Add the SM120 NVFP4 blockscaled GEMM implementation around native A/B TMA, native FP8 scale TMA, bundled MXF4/NVFP4 warp MMA, compact interleaved scale storage, and direct global BFloat16 stores. Keep the SM120 path separate from SM100 tcgen05/TMEM assumptions: the helper layer builds the Blackwell GeForce native TMA/MMA path, rejects non-1x1 clusters, and uses a local PipelineTmaWarpMma shim directly instead of mutating cutlass.pipeline at import time. Keep the large NVFP4 implementation helper private as quack._sm120_nvfp4_utils and leave quack.sm120_utils as a narrow public facade with only stable TX-byte inspection helpers. GemmSm120 imports the private implementation directly so low-level scheduling, TMA, epilogue, and fragment helpers are not advertised as public QuACK API. Scope the NVFP4 pingpong pipeline guard to blockscaled kernels so the existing dense SM120 pingpong constructor remains valid. Also make the compact interleaved scale layout helper reject non-divisible logical K directly before deriving scale tiles. The default validated path keeps split ping-pong tiles and direct stores.
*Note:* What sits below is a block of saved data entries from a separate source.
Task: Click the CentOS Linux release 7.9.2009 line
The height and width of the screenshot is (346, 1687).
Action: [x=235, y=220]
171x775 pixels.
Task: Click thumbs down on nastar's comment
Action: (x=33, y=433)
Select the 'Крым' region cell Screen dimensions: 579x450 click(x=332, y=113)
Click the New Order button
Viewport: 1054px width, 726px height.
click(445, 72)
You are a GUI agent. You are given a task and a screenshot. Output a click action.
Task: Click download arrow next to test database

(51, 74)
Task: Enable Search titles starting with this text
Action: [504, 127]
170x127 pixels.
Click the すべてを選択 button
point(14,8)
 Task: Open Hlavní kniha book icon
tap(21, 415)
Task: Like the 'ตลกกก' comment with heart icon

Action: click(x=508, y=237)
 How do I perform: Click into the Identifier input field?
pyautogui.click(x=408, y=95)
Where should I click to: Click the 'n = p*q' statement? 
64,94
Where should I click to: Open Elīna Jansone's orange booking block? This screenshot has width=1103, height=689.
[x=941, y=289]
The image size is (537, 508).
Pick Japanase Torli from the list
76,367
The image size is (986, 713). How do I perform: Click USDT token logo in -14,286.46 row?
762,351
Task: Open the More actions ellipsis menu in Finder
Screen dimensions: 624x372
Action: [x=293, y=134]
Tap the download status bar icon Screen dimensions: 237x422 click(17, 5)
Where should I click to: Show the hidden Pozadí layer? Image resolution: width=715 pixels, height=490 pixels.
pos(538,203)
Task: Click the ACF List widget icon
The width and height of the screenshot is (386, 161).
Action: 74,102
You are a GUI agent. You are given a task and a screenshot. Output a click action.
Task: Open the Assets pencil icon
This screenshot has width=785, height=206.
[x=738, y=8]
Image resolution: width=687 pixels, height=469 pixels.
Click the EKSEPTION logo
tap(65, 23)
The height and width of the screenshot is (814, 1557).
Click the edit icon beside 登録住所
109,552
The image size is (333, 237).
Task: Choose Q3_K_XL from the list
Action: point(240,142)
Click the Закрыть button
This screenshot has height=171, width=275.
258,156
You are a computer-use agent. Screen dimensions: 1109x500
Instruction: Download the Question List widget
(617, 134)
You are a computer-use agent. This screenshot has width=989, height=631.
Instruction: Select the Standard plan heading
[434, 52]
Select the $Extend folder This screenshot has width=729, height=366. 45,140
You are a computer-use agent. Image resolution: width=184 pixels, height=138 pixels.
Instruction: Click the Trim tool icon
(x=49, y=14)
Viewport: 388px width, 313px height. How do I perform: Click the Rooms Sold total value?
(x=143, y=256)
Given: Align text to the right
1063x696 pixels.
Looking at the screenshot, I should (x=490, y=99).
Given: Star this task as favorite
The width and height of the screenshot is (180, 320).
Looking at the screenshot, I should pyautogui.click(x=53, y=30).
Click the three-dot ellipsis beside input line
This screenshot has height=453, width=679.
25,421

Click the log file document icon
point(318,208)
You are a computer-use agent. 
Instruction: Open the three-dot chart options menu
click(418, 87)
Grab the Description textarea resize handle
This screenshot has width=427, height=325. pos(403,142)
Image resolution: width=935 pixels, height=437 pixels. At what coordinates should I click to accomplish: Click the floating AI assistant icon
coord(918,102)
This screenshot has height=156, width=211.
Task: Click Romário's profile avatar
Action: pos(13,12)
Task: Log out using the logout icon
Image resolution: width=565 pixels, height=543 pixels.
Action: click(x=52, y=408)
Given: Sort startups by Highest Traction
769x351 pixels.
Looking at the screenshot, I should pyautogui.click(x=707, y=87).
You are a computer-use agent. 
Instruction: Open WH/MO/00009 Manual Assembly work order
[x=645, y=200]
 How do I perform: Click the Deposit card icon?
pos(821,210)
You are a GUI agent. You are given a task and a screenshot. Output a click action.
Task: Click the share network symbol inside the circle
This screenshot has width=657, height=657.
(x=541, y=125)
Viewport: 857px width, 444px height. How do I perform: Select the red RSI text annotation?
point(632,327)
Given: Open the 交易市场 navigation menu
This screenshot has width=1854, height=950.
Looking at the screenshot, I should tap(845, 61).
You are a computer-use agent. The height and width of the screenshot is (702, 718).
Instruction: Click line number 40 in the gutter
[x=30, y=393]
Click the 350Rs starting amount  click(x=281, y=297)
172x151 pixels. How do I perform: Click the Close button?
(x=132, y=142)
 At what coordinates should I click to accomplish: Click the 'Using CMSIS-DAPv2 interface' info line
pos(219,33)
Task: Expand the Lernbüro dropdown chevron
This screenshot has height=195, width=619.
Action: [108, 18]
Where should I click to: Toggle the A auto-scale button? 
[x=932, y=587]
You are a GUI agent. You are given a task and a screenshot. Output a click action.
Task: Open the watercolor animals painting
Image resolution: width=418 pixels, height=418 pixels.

Faster CLC/delayed TMA store variants were investigated on the experimental branch but are not part of this clean path because they failed larger-grid validation.
added 3 commits
May 25, 2026 17:35
Add correctness, validation, and PTX coverage for the SM120 NVFP4 blockscaled GEMM path. The tests cover the narrow public config gate, compact 1D interleaved scale storage, rejection of legacy rank-4 physical scale tensors, K64 scale splitting, K384 page crossing, multi-tile nonzero scale mapping, TensorFill-like 6x6 tile data, and compact native TMA/PTX instruction checks. Add a dense SM120 pingpong constructor regression to prove the NVFP4-specific pingpong pipeline guard does not break the existing non-blockscaled path, and keep facade validation focused on the three stable sm120_utils TX-byte helpers. Extend the blockscaled benchmark entry point and add a convenience script for the SM120 NVFP4 benchmark configuration. The benchmark path raises deterministic RuntimeError for unsupported architectures instead of relying on assert. Focused validation before rewriting: CUTE_DSL_LIBS=/home/agent/.local/lib/python3.14/site-packages/nvidia_cutlass_dsl/lib/libcute_dsl_runtime.so CUTE_DSL_CACHE_DIR=/data/agent/CuTeDSL/cache CUTE_DSL_ARCH=sm_120a python -m pytest -q -s tests/test_gemm_sm120_nvfp4_validation.py tests/test_gemm_sm120_nvfp4_ptx.py tests/test_gemm_sm120_nvfp4_correctness.py -> 10 passed. Experimental branch benchmark notes for the final interleaved-scale path reported 4096^3 TensorFill-like data at 0.645 ms / 213.1 TFLOP/s; faster CLC/delayed-TMA epilogue variants were left out because they did not pass larger-grid validation.
Add an explicit sm120_nvfp4_path policy for the SM120 NVFP4 benchmark and compile path. The default validated policy keeps the conservative static-scheduler/direct-store path, while the fast policy selects the CLC/full-grid scheduler with the delayed TMA epilogue path so it can be benchmarked without editing source.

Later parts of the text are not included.